Seeing the unseen

Evan Zabawski | TLT From the Editor March 2013

Detecting nearly invisible contamination.
 


“YOUR STAFF IS MIXING LUBRICANTS BEFORE THEY EVEN USE THEM,” I told a customer one day. He asked how I knew, mainly to provide evidence so that he could turn the problem into a learning experience. I told him that it was the Schlieren effect that tipped me off.

For that answer, I was remembering terminology I had learned 25 years earlier in a junior-high science class. The students were experimenting by dropping food coloring into vials of water at various heights. When the dye entered the water, it created the most amazing colored ribbons and swirls before the color became uniformly dispersed. Greater heights yielded greater depths of color penetration and a reduced time for homogeneity.
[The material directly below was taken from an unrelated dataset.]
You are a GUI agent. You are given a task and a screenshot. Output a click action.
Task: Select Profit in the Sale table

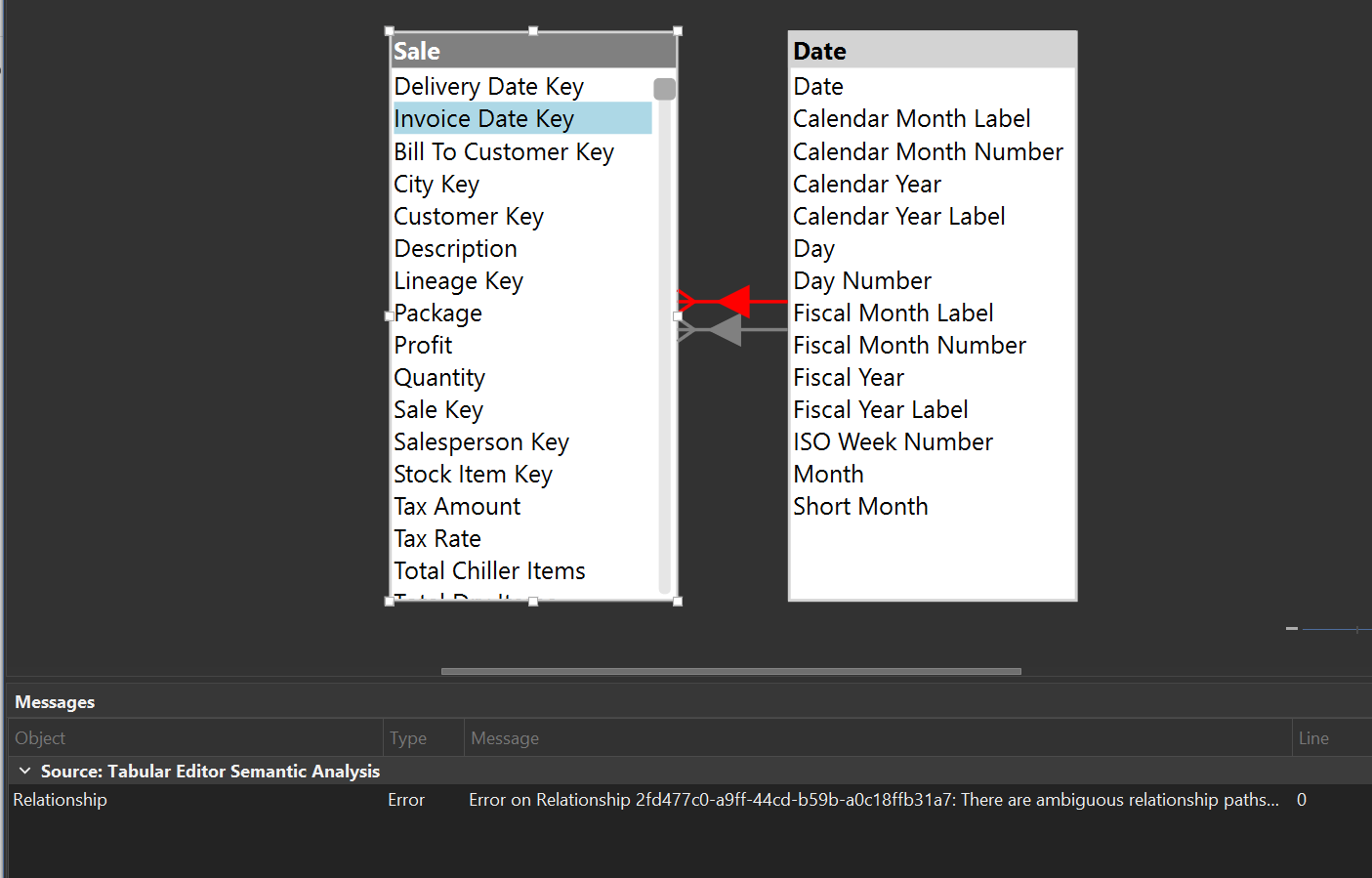[x=423, y=345]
Schlieren (the German word for streaks) is defined as optical inhomogeneities in transparent material not visible to the human eye and is used to describe an observed phenomena—largely attributed to August Toepler, who was studying fluids flow in 1864. Schlieren can be observed by the naked eye as shadowgraphs (single, slow-speed imagery) and can be static or dynamic. A summer barbeque offers an opportunity to witness both variants: the shadow of an empty drinking glass upon a table (with all the variations of thickness appearing as shadows) or the shadow of a lit BBQ (shadows of turbulent plumes rise as if the BBQ was smoking profusely).

Schlieren photography (multiple frames of high-speed imagery) played an important role studying schlieren in supersonic and subsonic wind tunnels to measure aerodynamics. This imaging process reveals the interactions of the aircraft with its airspace, showing the turbulence and shockwaves created by various designs. They helped aero-dynamicists develop the swept back wing design seen in today’s fighter jets and the recently retired space shuttles, as well as the blunt body design used by the Mercury space program for its reentry vehicles.
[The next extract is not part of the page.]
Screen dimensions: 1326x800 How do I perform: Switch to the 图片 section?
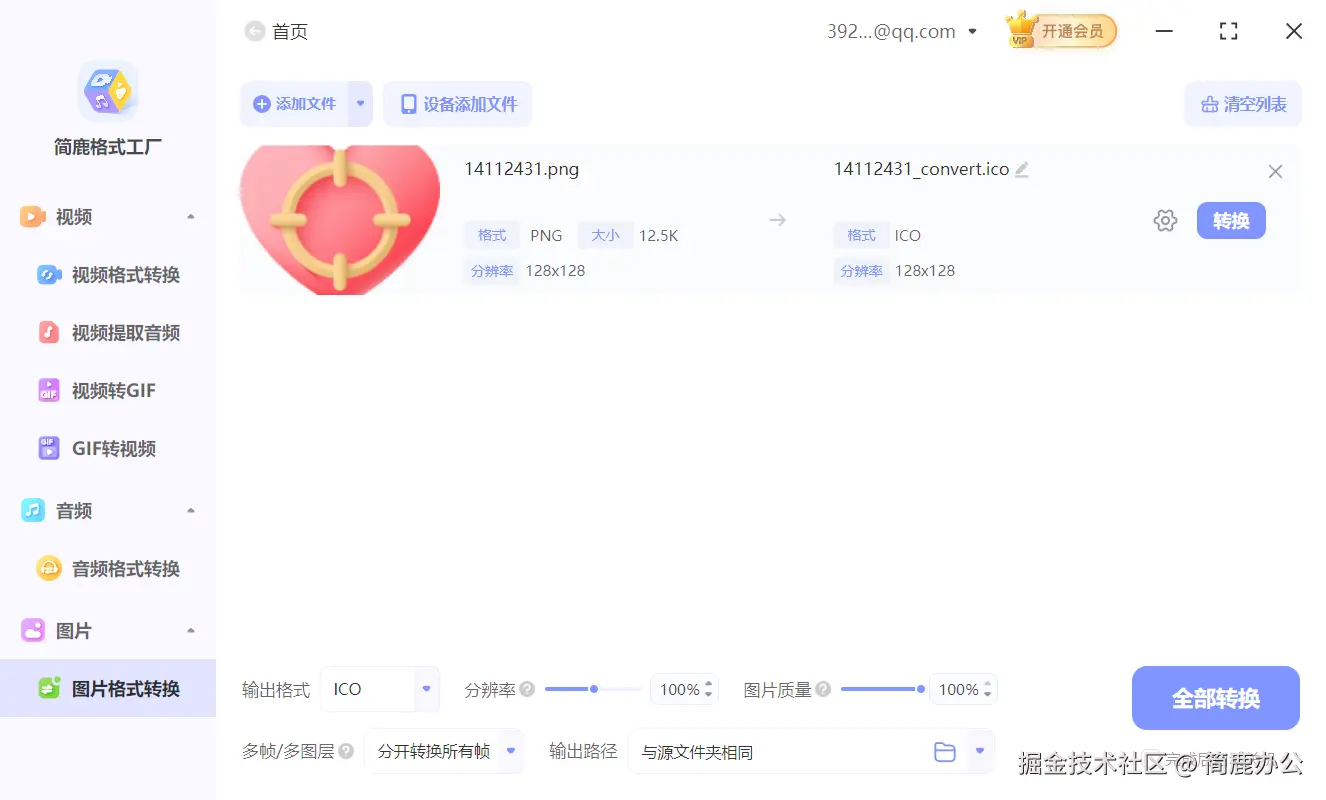[x=73, y=630]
The schlieren I witnessed in my science class was made possible because the two mediums (water and dye) were different colors and densities, whereas flaws in drinking glasses or thermal heat are invisible to the naked eye. Also, the interaction was very slow, unlike supersonic aerodynamics. For these reasons, I was also able to observe schlieren in the customer’s lube-oil transfer containers when I shone my flashlight into them.

In this case, the two mixed fluids were relatively comparable in color (the ubiquitous golden hue of so many hydraulic, pump and turbine oils at this plant). But as I tipped the container to shine my flashlight inside, the fluids began to shift and mix, and the bottom of the container suddenly had swirling shadows dancing on it. When I repeated this with another container to show the customer, he was not so easily convinced.

I asked him for a clear container and when we poured the suspected mixture into it, we no longer needed a flashlight to see the effect. Much like the dye-in-water experiment, these two fluids were swirling like intertwined ribbons before settling out into a reasonably homogenous mixture. That’s the problem—after the two similarly colored fluids are mixed together well, it is very difficult to see any separation. Once they are left undisturbed for a while, the varying densities of the two fluids cause stratification and give us another opportunity to observe the schlieren when remixed.

Dismayingly, many lubricants are of relatively equal density and even with some color disparity the opportunities to witness schlieren are fleeting, as they will permanently disappear since the two fluids will never stratify. This scenario can also be witnessed by those who add milk or creamer to their coffee. Schlieren are visible at first, but disappear quickly and forever.